Con respecto al proceso de adaptación de los relatos mencionados, las principales decisiones de los guionistas del film, Ulyses Petit de Murat y Darío Quiroga (hijo de Horacio), parecen responder a un proceso evidente de fusión. Es decir: tomar los aspectos sustantivos o más valiosos de ambos relatos, relacionando a sus respectivos personajes, para crear así una trama perfecta. Esto responde claramente a la visión que tenía Soffici respecto de las adaptaciones literarias en el cine:

El hecho de ser fiel a una obra no significa que se haga un calco fotográfico de la obra en sí; lo que significa que usted respeta la esencia, el espíritu de la obra; se puede cambiar todo lo necesario, pero siempre que no se aparte de eso.[3]

Sergio Wolf, en su ensayo Cine-literatura: ritos de pasaje, analiza seis modelos de trasposición de textos literarios al cine. Considero que el primero mencionado, el de “la fidelidad posible o lectura adecuada”, se condice con el trabajo que realizan Petit de Murat y Quiroga:

Cuando hablamos de “lectura adecuada”, entonces, no pretendemos sancionar como correctos ciertos procedimientos, sino que nos referimos a aquellos casos donde la lectura que se hizo de los textos procuró seguir determinadas direcciones rastreables en ellos, como si se tirara de una hebra que sobresale de un tejido, sin destejerlo pero tampoco dejándolo intacto.[4]

De esa manera, entonces, la “maestrita” de Los destiladores, personaje que, si no fuera por el accionar irracional del padre pasaría desapercibido (de hecho, Quiroga no le otorga siquiera un nombre), pasa a ser la protagonista del film, al tomar el nombre de Andrea. Esta criatura destaca no solo en su rol como protectora de su padre Else, sino también encarnando el interés romántico de los opuestos en pugna: el despótico patrón Korner y el mensú Esteban Podeley, ambos protagonistas de “Una bofetada”. Aún un poderoso director como Soffici no podía zafarse de la norma clásica narrativa, que determinaba que en todo film que se preciara de tal, tenía que haber un romance.

Lo que harás —
(1) Traduce al inglés la siguiente oración del texto sobre la adaptación al cine de los relatos de Quiroga: "Aún un poderoso director como Soffici no podía zafarse de la norma clásica narrativa, que determinaba que en todo film que se preciara de tal, tenía que haber un romance."
(2) Según el texto sobre la adaptación al cine de los relatos de Quiroga, ¿qué nombre recibe en el film la "maestrita" de Los destiladores?
(3) Prosigue el texto sobre la adaptación al cine de los relatos de Quiroga a partir de su última oración.

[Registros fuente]
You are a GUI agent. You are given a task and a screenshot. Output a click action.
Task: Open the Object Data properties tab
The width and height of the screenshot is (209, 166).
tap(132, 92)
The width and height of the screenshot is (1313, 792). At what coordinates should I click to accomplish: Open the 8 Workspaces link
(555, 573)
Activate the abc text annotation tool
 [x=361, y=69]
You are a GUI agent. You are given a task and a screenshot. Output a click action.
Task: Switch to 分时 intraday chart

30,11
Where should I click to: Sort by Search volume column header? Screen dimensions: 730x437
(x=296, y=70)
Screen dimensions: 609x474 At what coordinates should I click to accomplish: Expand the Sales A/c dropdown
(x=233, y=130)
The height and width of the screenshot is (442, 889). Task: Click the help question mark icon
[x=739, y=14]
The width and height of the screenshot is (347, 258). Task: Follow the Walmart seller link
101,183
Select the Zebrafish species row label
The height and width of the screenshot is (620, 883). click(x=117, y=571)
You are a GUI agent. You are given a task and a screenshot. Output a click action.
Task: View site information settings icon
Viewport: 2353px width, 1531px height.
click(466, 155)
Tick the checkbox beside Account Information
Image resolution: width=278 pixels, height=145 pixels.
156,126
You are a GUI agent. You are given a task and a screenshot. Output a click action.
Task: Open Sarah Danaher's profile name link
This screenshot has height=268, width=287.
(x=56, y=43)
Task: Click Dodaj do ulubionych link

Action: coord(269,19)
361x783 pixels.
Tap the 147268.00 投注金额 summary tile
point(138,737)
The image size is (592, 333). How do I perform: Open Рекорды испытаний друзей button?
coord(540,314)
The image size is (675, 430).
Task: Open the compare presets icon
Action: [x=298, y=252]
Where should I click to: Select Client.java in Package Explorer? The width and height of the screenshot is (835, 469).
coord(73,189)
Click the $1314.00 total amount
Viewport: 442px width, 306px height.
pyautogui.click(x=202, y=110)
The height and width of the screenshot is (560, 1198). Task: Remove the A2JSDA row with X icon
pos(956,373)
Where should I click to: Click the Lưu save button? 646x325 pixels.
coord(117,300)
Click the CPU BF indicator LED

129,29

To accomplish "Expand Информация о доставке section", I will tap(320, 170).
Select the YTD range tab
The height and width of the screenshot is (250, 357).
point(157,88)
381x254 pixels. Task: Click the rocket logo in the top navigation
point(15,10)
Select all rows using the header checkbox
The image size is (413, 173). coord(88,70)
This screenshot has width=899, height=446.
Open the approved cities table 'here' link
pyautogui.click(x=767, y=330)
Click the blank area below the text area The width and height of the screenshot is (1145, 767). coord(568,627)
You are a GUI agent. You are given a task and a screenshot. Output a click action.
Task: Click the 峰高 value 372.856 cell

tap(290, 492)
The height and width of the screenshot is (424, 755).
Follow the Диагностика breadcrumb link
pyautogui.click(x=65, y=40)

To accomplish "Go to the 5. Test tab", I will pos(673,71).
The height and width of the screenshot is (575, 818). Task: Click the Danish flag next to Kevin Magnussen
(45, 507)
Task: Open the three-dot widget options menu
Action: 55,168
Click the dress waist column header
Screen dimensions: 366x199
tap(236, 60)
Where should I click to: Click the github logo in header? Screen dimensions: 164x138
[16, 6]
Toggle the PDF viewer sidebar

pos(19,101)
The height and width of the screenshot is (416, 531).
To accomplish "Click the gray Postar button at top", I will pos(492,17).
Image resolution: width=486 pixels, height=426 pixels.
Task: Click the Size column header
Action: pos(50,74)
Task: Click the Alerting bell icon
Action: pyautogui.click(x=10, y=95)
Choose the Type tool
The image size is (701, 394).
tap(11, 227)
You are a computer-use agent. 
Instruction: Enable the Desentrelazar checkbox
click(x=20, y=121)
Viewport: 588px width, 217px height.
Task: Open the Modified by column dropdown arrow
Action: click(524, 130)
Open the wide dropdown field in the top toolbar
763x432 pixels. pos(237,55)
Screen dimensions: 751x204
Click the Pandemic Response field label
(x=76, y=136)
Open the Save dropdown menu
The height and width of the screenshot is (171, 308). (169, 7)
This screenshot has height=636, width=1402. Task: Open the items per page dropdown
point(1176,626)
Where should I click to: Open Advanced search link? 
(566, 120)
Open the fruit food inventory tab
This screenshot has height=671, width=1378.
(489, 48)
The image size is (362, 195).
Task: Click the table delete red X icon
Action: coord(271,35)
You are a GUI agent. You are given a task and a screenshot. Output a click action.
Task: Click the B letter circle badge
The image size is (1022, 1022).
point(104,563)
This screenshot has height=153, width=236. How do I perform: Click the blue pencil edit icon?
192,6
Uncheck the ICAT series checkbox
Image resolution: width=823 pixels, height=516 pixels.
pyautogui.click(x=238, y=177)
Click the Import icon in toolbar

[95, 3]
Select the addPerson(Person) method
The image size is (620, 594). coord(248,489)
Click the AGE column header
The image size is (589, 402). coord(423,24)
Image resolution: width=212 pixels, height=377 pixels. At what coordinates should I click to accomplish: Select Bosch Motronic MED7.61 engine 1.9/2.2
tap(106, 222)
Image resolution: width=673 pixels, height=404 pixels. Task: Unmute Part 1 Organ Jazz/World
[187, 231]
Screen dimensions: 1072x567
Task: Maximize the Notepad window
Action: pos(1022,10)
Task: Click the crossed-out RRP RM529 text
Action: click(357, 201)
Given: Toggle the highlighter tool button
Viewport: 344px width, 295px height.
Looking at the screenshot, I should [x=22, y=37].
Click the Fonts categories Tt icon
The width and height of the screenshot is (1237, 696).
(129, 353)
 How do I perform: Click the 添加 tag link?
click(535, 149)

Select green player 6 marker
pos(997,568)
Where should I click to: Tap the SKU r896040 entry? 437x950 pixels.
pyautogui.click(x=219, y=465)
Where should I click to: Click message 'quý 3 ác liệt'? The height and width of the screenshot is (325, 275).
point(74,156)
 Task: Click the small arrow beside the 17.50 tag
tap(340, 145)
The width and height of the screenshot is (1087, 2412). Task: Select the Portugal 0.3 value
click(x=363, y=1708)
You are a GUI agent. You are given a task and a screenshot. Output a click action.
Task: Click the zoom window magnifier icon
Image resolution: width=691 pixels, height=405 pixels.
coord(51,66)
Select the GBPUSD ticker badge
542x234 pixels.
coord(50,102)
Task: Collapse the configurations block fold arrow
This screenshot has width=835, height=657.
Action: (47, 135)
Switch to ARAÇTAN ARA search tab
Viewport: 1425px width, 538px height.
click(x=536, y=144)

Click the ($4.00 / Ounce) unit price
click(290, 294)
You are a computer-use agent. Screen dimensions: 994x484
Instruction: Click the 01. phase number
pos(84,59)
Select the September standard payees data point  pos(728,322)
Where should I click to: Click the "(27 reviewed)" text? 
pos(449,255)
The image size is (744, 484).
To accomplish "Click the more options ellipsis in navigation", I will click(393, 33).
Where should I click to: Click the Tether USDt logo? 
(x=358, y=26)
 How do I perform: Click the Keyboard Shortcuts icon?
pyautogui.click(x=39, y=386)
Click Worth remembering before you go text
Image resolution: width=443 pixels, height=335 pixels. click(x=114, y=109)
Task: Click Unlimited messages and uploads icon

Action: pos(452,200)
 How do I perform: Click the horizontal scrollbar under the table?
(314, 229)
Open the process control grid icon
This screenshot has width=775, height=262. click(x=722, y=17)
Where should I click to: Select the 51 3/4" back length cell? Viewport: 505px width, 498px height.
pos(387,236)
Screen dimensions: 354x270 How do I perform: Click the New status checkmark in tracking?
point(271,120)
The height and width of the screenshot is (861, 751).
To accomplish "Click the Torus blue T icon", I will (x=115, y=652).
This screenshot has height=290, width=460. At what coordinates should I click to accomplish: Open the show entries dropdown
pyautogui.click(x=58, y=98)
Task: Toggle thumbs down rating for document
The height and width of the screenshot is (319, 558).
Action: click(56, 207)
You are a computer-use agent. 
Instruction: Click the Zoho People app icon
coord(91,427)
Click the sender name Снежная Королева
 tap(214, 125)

Respuestas por tarea —
(1) Even a powerful director like Soffici could not escape the classic narrative norm, which dictated that any film worthy of the name had to include a romance.

(2) Andrea.

(3)
Por su parte, “el manco” hace su aparición en el film de manera similar a los personajes cómicos dentro de las tragedias shakesperianas. Al tratarse de un film al que, según Calki, “podría reprochársele la demasiada insistencia en el tono dramático y su crudeza”[5], el personaje del manco representa —a través de intervenciones siempre similares y risueñas, con sus anhelos científicos tan ajenos a los conflictos sociales que el film intenta capturar— una suerte de alivio o de descanso para un espectador de films de factura nacional, seguramente no avezado en películas con tanta carga de vigor dramático en la pantalla.    

Si los relatos precedentes no ofrecen al análisis mayores controversias, la inclusión del relato “El peón” nos enfrenta al problema de reconocer cuáles son los elementos que el film toma y deja de esta fuente. Se trata de un cuento extenso, bastante regular, en el que un narrador en primera persona cuenta que conoció a un peón brasileño, Olivera, que había ido a pedirle trabajo. El relato se construye a partir de divertidos diálogos entre patrón y peón, y el conflicto aparece recién hacia el final, cuando un alemán aparece en busca de un supuesto tesoro enterrado. El peón brasileño insiste en hacerse cargo de la empresa y desaparece. Tiempo después, el patrón, junto a otro peón, encuentra en la selva las botas de Olivera, pero ningún rastro de su cuerpo. La intriga se fortalece ante la posibilidad de una explicación sobrenatural.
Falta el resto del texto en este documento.